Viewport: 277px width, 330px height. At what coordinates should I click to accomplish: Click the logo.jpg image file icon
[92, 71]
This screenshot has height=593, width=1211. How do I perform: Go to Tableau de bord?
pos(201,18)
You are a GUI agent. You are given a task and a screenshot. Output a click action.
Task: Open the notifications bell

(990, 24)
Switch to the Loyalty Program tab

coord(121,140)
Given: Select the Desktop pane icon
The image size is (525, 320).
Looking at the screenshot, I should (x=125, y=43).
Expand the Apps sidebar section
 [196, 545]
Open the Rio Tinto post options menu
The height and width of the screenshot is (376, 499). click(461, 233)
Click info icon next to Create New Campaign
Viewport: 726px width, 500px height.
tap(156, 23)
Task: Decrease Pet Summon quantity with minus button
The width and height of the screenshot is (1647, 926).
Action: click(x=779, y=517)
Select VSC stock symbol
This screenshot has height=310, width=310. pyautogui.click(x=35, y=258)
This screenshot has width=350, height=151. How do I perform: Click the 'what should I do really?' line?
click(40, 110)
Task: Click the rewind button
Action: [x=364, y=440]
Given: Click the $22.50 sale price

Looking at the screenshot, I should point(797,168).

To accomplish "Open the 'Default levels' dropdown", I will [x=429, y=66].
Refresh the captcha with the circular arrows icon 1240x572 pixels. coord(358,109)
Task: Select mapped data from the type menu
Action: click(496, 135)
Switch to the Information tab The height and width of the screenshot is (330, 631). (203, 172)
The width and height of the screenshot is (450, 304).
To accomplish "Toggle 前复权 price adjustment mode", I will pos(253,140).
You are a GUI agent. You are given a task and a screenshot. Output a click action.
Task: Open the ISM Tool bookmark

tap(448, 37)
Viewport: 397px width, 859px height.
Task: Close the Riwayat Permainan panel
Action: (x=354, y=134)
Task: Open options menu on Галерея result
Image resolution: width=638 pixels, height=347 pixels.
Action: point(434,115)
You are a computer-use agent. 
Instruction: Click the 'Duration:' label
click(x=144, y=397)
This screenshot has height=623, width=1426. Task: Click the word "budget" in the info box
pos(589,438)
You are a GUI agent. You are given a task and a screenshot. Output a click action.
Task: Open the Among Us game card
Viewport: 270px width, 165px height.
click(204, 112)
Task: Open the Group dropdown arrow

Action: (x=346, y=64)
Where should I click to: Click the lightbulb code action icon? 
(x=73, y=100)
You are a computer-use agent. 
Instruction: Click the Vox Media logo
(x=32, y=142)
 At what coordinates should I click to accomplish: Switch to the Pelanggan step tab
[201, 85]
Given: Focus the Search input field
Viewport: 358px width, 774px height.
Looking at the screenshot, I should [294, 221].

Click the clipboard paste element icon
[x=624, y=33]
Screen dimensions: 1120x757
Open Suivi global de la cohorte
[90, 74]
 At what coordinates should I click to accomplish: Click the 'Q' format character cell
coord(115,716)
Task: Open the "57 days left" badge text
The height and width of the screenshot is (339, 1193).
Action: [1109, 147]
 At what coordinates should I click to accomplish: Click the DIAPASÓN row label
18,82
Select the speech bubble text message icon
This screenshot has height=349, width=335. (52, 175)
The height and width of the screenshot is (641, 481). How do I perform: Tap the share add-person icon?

● ● ● ● ● ● ●

● **EXERCISE**: Once you have read the material, set it down again word for word.

● **ANSWER BOX**:
Viewport: 277px width, 330px height. At what coordinates should I click to accomplish: Click the logo.jpg image file icon
[92, 71]
This screenshot has height=593, width=1211. How do I perform: Go to Tableau de bord?
pos(201,18)
You are a GUI agent. You are given a task and a screenshot. Output a click action.
Task: Open the notifications bell

(990, 24)
Switch to the Loyalty Program tab

coord(121,140)
Given: Select the Desktop pane icon
The image size is (525, 320).
Looking at the screenshot, I should (x=125, y=43).
Expand the Apps sidebar section
 [196, 545]
Open the Rio Tinto post options menu
The height and width of the screenshot is (376, 499). click(461, 233)
Click info icon next to Create New Campaign
Viewport: 726px width, 500px height.
tap(156, 23)
Task: Decrease Pet Summon quantity with minus button
The width and height of the screenshot is (1647, 926).
Action: click(x=779, y=517)
Select VSC stock symbol
This screenshot has height=310, width=310. pyautogui.click(x=35, y=258)
This screenshot has width=350, height=151. How do I perform: Click the 'what should I do really?' line?
click(40, 110)
Task: Click the rewind button
Action: [x=364, y=440]
Given: Click the $22.50 sale price

Looking at the screenshot, I should point(797,168).

To accomplish "Open the 'Default levels' dropdown", I will [x=429, y=66].
Refresh the captcha with the circular arrows icon 1240x572 pixels. coord(358,109)
Task: Select mapped data from the type menu
Action: click(496, 135)
Switch to the Information tab The height and width of the screenshot is (330, 631). (203, 172)
The width and height of the screenshot is (450, 304).
To accomplish "Toggle 前复权 price adjustment mode", I will pos(253,140).
You are a GUI agent. You are given a task and a screenshot. Output a click action.
Task: Open the ISM Tool bookmark

tap(448, 37)
Viewport: 397px width, 859px height.
Task: Close the Riwayat Permainan panel
Action: (x=354, y=134)
Task: Open options menu on Галерея result
Image resolution: width=638 pixels, height=347 pixels.
Action: point(434,115)
You are a computer-use agent. 
Instruction: Click the 'Duration:' label
click(x=144, y=397)
This screenshot has height=623, width=1426. Task: Click the word "budget" in the info box
pos(589,438)
You are a GUI agent. You are given a task and a screenshot. Output a click action.
Task: Open the Among Us game card
Viewport: 270px width, 165px height.
click(204, 112)
Task: Open the Group dropdown arrow

Action: (x=346, y=64)
Where should I click to: Click the lightbulb code action icon? 
(x=73, y=100)
You are a computer-use agent. 
Instruction: Click the Vox Media logo
(x=32, y=142)
 At what coordinates should I click to accomplish: Switch to the Pelanggan step tab
[201, 85]
Given: Focus the Search input field
Viewport: 358px width, 774px height.
Looking at the screenshot, I should [294, 221].

Click the clipboard paste element icon
[x=624, y=33]
Screen dimensions: 1120x757
Open Suivi global de la cohorte
[90, 74]
 At what coordinates should I click to accomplish: Click the 'Q' format character cell
coord(115,716)
Task: Open the "57 days left" badge text
The height and width of the screenshot is (339, 1193).
Action: [1109, 147]
 At what coordinates should I click to accomplish: Click the DIAPASÓN row label
18,82
Select the speech bubble text message icon
This screenshot has height=349, width=335. (52, 175)
The height and width of the screenshot is (641, 481). How do I perform: Tap the share add-person icon?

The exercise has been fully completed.